Beat Magazine .. melbourne 2006
Australia has a habit of producing fantastic local bands, and then neglecting them. This was the case of The Vagrants. Thankfully their name is true to their nature or we wouldn’t have the raw, warts and all power of their independent self titled first recording. Perhaps thanks to these nomadic tendencies The Vagrants are a unique sound in today’s aural landscape of local bands. Their choice of instruments gives them a point of difference to most bands, including the occasional saxophone, flute or harp. By far the greatest twist at their disposal has to be Renate Ludwig.
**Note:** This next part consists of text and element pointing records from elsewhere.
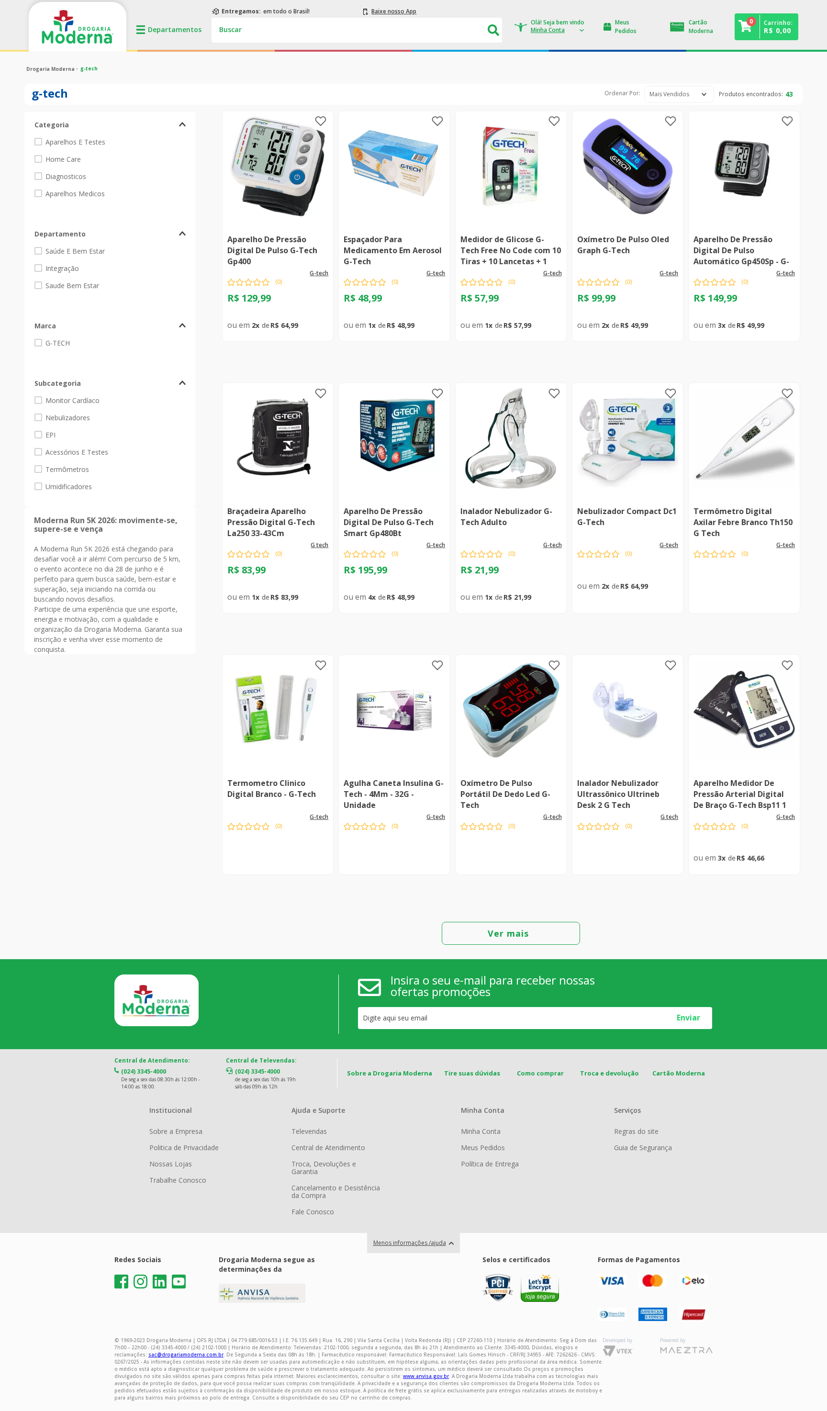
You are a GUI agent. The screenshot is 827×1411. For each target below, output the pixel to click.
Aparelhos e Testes (75, 141)
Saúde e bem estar (75, 251)
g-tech (89, 68)
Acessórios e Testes (76, 452)
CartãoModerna (701, 26)
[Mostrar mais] (511, 933)
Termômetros (67, 469)
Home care (63, 159)
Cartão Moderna (678, 1073)
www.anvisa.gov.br (426, 1376)
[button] (110, 124)
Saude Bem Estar (72, 285)
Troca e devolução (609, 1073)
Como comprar (540, 1073)
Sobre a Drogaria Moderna (389, 1073)
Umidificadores (68, 486)
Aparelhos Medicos (75, 193)
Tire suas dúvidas (472, 1073)
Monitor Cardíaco (72, 400)
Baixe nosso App (393, 11)
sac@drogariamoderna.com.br (186, 1354)
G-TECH (57, 342)
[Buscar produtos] (493, 30)
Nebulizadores (67, 417)
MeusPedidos (626, 26)
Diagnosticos (65, 176)
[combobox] (357, 30)
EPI (50, 434)
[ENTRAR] (548, 26)
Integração (62, 268)
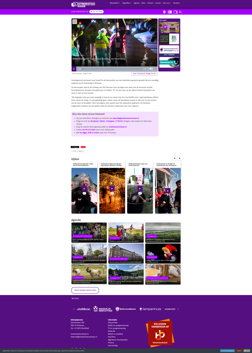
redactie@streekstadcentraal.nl (126, 118)
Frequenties (113, 323)
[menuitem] (115, 3)
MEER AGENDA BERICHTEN (85, 290)
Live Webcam (164, 11)
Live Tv (175, 11)
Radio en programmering (118, 325)
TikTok (120, 121)
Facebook (94, 121)
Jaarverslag (113, 345)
In the tradition of Fiona Apple, Alanis, and Susie Di Marchi, the power of the vocal resonating out the littlest person in the room is unfathomable.
It was cold, it was wet, and it was St Kilda. Basically, the perfect setting for getting down and dirty with one of the greatest experiences that happens to haunt ol Melbourne town. Indeed, late afternoon on the day that Eurovision would later be taken out by a bunch of Nordic wankers who’d broken into Gwar’s trailed backstage at a gig in Helsinki years back, there were people out to see the jazz tinged blues rock of The Vagrants in the superbly decadent front bar of The Greyhound.
Renate (the singer) prowled, scowled the way into the grizzled punters hears, as formerly hirsute guitarist Steve Iorio tore the Greyhound apart like the re-incarnation of boogie Jesus, but way better at the blues.
The beers went down, the tunes went down, and the punters got down. They dropped the rockabilly jazz rock explosion of “That’s what life is like”, the groove ridden highway RAWK of “Accelerated Kharma”, and disgustingly funky folk blues rendition of “Wrong side of the Tracks”
They boogied their way into “Let’s Party” and subsequently, the party continued. The overlap of white boy funk meets restrained and upbeat rootsy bluesy folk meant that no matter who was there, be they old, you, young, sexy or homely, it was a joyous crowd. You’d actually be hard pushed to find a crowd as happy and as buoyant down in St Kilda on a cold wet Sunday Afternoon.
But then, that’s the nature of The Vagrants. Their groove gets under your skin; the riffs make your toes go at angles away from your knees. It’s like getting pissed on the mandibles of funk and expounding all that’s fun in life. Melbourne should be proud.